> _Task to complete_
Transcribe all records verbatim.

> _Supplied records_

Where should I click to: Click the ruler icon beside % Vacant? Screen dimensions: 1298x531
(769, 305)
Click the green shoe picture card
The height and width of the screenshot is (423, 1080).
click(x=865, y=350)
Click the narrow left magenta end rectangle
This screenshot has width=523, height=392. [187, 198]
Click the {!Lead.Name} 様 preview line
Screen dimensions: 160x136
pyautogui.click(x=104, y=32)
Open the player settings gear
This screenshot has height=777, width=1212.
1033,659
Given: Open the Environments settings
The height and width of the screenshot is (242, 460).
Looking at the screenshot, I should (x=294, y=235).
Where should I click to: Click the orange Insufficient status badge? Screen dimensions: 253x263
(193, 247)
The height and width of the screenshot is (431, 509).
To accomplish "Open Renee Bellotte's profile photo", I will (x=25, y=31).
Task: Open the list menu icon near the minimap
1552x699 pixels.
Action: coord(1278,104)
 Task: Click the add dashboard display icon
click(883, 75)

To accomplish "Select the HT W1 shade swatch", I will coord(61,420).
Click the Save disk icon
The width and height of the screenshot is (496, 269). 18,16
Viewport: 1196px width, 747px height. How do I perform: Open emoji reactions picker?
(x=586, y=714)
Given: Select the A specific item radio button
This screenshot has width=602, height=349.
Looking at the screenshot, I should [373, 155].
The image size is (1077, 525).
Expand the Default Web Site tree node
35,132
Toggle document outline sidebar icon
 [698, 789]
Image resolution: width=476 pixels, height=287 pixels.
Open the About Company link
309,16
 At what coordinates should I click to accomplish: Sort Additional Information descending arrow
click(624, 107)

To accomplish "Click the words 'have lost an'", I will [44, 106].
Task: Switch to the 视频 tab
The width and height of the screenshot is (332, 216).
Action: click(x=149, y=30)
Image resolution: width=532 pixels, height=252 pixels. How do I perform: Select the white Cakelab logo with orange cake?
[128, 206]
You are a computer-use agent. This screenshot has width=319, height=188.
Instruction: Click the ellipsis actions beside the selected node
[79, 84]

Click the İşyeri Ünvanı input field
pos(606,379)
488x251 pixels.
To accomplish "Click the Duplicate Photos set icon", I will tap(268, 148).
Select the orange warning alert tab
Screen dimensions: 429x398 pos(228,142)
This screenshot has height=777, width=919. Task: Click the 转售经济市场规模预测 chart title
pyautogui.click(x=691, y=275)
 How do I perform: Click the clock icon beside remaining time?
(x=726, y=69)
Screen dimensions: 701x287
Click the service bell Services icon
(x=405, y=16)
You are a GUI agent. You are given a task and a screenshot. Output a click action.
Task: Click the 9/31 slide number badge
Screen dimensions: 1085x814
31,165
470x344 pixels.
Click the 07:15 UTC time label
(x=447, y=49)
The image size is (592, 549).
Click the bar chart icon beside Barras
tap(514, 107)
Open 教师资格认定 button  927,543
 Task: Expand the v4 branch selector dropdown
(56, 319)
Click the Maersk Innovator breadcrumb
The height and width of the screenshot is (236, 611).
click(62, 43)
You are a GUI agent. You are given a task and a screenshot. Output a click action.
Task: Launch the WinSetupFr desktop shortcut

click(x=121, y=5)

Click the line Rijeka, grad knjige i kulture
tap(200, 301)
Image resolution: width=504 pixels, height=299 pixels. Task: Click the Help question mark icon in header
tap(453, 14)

> _Response to the task_
Where should I click to: Click the ruler icon beside % Vacant? Screen dimensions: 1298x531
(769, 305)
Click the green shoe picture card
The height and width of the screenshot is (423, 1080).
click(x=865, y=350)
Click the narrow left magenta end rectangle
This screenshot has width=523, height=392. [187, 198]
Click the {!Lead.Name} 様 preview line
Screen dimensions: 160x136
pyautogui.click(x=104, y=32)
Open the player settings gear
This screenshot has height=777, width=1212.
1033,659
Given: Open the Environments settings
The height and width of the screenshot is (242, 460).
Looking at the screenshot, I should (x=294, y=235).
Where should I click to: Click the orange Insufficient status badge? Screen dimensions: 253x263
(193, 247)
The height and width of the screenshot is (431, 509).
To accomplish "Open Renee Bellotte's profile photo", I will (x=25, y=31).
Task: Open the list menu icon near the minimap
1552x699 pixels.
Action: coord(1278,104)
 Task: Click the add dashboard display icon
click(883, 75)

To accomplish "Select the HT W1 shade swatch", I will coord(61,420).
Click the Save disk icon
The width and height of the screenshot is (496, 269). 18,16
Viewport: 1196px width, 747px height. How do I perform: Open emoji reactions picker?
(x=586, y=714)
Given: Select the A specific item radio button
This screenshot has width=602, height=349.
Looking at the screenshot, I should [373, 155].
The image size is (1077, 525).
Expand the Default Web Site tree node
35,132
Toggle document outline sidebar icon
 [698, 789]
Image resolution: width=476 pixels, height=287 pixels.
Open the About Company link
309,16
 At what coordinates should I click to accomplish: Sort Additional Information descending arrow
click(624, 107)

To accomplish "Click the words 'have lost an'", I will [44, 106].
Task: Switch to the 视频 tab
The width and height of the screenshot is (332, 216).
Action: click(x=149, y=30)
Image resolution: width=532 pixels, height=252 pixels. How do I perform: Select the white Cakelab logo with orange cake?
[128, 206]
You are a computer-use agent. This screenshot has width=319, height=188.
Instruction: Click the ellipsis actions beside the selected node
[79, 84]

Click the İşyeri Ünvanı input field
pos(606,379)
488x251 pixels.
To accomplish "Click the Duplicate Photos set icon", I will tap(268, 148).
Select the orange warning alert tab
Screen dimensions: 429x398 pos(228,142)
This screenshot has height=777, width=919. Task: Click the 转售经济市场规模预测 chart title
pyautogui.click(x=691, y=275)
 How do I perform: Click the clock icon beside remaining time?
(x=726, y=69)
Screen dimensions: 701x287
Click the service bell Services icon
(x=405, y=16)
You are a GUI agent. You are given a task and a screenshot. Output a click action.
Task: Click the 9/31 slide number badge
Screen dimensions: 1085x814
31,165
470x344 pixels.
Click the 07:15 UTC time label
(x=447, y=49)
The image size is (592, 549).
Click the bar chart icon beside Barras
tap(514, 107)
Open 教师资格认定 button  927,543
 Task: Expand the v4 branch selector dropdown
(56, 319)
Click the Maersk Innovator breadcrumb
The height and width of the screenshot is (236, 611).
click(62, 43)
You are a GUI agent. You are given a task and a screenshot. Output a click action.
Task: Launch the WinSetupFr desktop shortcut

click(x=121, y=5)

Click the line Rijeka, grad knjige i kulture
tap(200, 301)
Image resolution: width=504 pixels, height=299 pixels. Task: Click the Help question mark icon in header
tap(453, 14)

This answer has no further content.